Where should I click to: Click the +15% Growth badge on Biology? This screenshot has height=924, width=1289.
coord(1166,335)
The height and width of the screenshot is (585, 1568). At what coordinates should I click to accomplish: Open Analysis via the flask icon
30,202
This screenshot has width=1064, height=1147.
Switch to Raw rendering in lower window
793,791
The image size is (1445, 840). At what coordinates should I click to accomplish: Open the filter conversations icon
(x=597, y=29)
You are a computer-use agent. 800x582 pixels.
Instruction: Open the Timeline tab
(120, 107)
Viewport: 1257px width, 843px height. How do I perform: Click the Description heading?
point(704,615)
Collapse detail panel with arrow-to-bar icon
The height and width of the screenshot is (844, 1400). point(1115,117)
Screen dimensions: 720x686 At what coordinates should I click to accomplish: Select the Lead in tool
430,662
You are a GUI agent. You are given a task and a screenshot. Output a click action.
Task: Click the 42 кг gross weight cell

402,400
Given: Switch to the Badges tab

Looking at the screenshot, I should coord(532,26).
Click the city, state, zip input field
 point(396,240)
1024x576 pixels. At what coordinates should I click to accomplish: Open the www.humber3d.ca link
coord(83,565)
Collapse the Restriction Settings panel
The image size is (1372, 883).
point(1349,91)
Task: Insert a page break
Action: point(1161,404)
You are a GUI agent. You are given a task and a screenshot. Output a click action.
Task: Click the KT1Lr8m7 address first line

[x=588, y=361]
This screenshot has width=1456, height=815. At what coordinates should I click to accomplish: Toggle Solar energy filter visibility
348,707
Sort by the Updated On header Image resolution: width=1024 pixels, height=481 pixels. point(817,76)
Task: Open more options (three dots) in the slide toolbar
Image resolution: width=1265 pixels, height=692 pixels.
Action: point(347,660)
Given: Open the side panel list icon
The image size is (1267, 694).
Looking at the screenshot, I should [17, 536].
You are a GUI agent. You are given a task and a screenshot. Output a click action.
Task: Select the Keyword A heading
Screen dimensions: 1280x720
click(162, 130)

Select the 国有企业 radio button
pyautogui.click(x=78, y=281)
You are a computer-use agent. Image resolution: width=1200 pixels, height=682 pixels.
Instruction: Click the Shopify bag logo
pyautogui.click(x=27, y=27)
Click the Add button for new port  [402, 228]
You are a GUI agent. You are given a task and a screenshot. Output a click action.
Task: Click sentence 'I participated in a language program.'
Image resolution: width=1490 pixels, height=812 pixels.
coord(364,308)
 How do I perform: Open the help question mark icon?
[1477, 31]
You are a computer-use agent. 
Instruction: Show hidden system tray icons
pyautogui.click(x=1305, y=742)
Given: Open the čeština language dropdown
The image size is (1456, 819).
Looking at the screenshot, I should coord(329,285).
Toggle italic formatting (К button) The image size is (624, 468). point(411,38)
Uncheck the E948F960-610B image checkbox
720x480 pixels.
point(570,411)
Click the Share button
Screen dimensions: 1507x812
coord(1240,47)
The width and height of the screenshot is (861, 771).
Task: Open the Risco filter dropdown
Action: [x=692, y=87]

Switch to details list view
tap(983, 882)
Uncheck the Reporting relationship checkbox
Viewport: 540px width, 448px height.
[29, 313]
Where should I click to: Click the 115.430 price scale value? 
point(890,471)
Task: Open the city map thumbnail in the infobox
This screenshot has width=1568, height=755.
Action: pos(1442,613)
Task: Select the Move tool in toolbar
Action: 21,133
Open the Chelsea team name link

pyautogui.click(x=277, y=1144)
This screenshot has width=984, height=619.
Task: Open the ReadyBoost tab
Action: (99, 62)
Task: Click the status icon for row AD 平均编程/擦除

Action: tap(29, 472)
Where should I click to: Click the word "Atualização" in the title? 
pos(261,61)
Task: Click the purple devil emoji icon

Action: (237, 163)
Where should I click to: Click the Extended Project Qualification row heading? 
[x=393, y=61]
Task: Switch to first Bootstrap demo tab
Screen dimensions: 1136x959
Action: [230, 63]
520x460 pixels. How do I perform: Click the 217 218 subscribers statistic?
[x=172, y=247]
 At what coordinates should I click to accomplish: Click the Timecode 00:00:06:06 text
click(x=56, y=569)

[EXERCISE DETAILS] Could you edit the rows above so that every "At what coordinates should I click to accomplish" becomes "Which point should I click to do", with nothing else changed?

[FINAL ANSWER]
Where should I click to: Click the +15% Growth badge on Biology? This screenshot has height=924, width=1289.
coord(1166,335)
The height and width of the screenshot is (585, 1568). Which point should I click to do: Open Analysis via the flask icon
30,202
This screenshot has width=1064, height=1147.
Switch to Raw rendering in lower window
793,791
The image size is (1445, 840). Which point should I click to do: Open the filter conversations icon
(x=597, y=29)
You are a computer-use agent. 800x582 pixels.
Instruction: Open the Timeline tab
(120, 107)
Viewport: 1257px width, 843px height. How do I perform: Click the Description heading?
point(704,615)
Collapse detail panel with arrow-to-bar icon
The height and width of the screenshot is (844, 1400). point(1115,117)
Screen dimensions: 720x686 Which point should I click to do: Select the Lead in tool
430,662
You are a GUI agent. You are given a task and a screenshot. Output a click action.
Task: Click the 42 кг gross weight cell

402,400
Given: Switch to the Badges tab

Looking at the screenshot, I should coord(532,26).
Click the city, state, zip input field
 point(396,240)
1024x576 pixels. Which point should I click to do: Open the www.humber3d.ca link
coord(83,565)
Collapse the Restriction Settings panel
The image size is (1372, 883).
point(1349,91)
Task: Insert a page break
Action: point(1161,404)
You are a GUI agent. You are given a task and a screenshot. Output a click action.
Task: Click the KT1Lr8m7 address first line

[x=588, y=361]
This screenshot has width=1456, height=815. Which point should I click to do: Toggle Solar energy filter visibility
348,707
Sort by the Updated On header Image resolution: width=1024 pixels, height=481 pixels. point(817,76)
Task: Open more options (three dots) in the slide toolbar
Image resolution: width=1265 pixels, height=692 pixels.
Action: point(347,660)
Given: Open the side panel list icon
The image size is (1267, 694).
Looking at the screenshot, I should [17, 536].
You are a GUI agent. You are given a task and a screenshot. Output a click action.
Task: Select the Keyword A heading
Screen dimensions: 1280x720
click(162, 130)

Select the 国有企业 radio button
pyautogui.click(x=78, y=281)
You are a computer-use agent. Image resolution: width=1200 pixels, height=682 pixels.
Instruction: Click the Shopify bag logo
pyautogui.click(x=27, y=27)
Click the Add button for new port  [402, 228]
You are a GUI agent. You are given a task and a screenshot. Output a click action.
Task: Click sentence 'I participated in a language program.'
Image resolution: width=1490 pixels, height=812 pixels.
coord(364,308)
 How do I perform: Open the help question mark icon?
[1477, 31]
You are a computer-use agent. 
Instruction: Show hidden system tray icons
pyautogui.click(x=1305, y=742)
Given: Open the čeština language dropdown
The image size is (1456, 819).
Looking at the screenshot, I should coord(329,285).
Toggle italic formatting (К button) The image size is (624, 468). point(411,38)
Uncheck the E948F960-610B image checkbox
720x480 pixels.
point(570,411)
Click the Share button
Screen dimensions: 1507x812
coord(1240,47)
The width and height of the screenshot is (861, 771).
Task: Open the Risco filter dropdown
Action: [x=692, y=87]

Switch to details list view
tap(983, 882)
Uncheck the Reporting relationship checkbox
Viewport: 540px width, 448px height.
[29, 313]
Where should I click to: Click the 115.430 price scale value? 
point(890,471)
Task: Open the city map thumbnail in the infobox
This screenshot has width=1568, height=755.
Action: pos(1442,613)
Task: Select the Move tool in toolbar
Action: 21,133
Open the Chelsea team name link

pyautogui.click(x=277, y=1144)
This screenshot has width=984, height=619.
Task: Open the ReadyBoost tab
Action: (99, 62)
Task: Click the status icon for row AD 平均编程/擦除

Action: tap(29, 472)
Where should I click to: Click the word "Atualização" in the title? 
pos(261,61)
Task: Click the purple devil emoji icon

Action: (237, 163)
Where should I click to: Click the Extended Project Qualification row heading? 
[x=393, y=61]
Task: Switch to first Bootstrap demo tab
Screen dimensions: 1136x959
Action: [230, 63]
520x460 pixels. How do I perform: Click the 217 218 subscribers statistic?
[x=172, y=247]
 Which point should I click to do: Click the Timecode 00:00:06:06 text
click(x=56, y=569)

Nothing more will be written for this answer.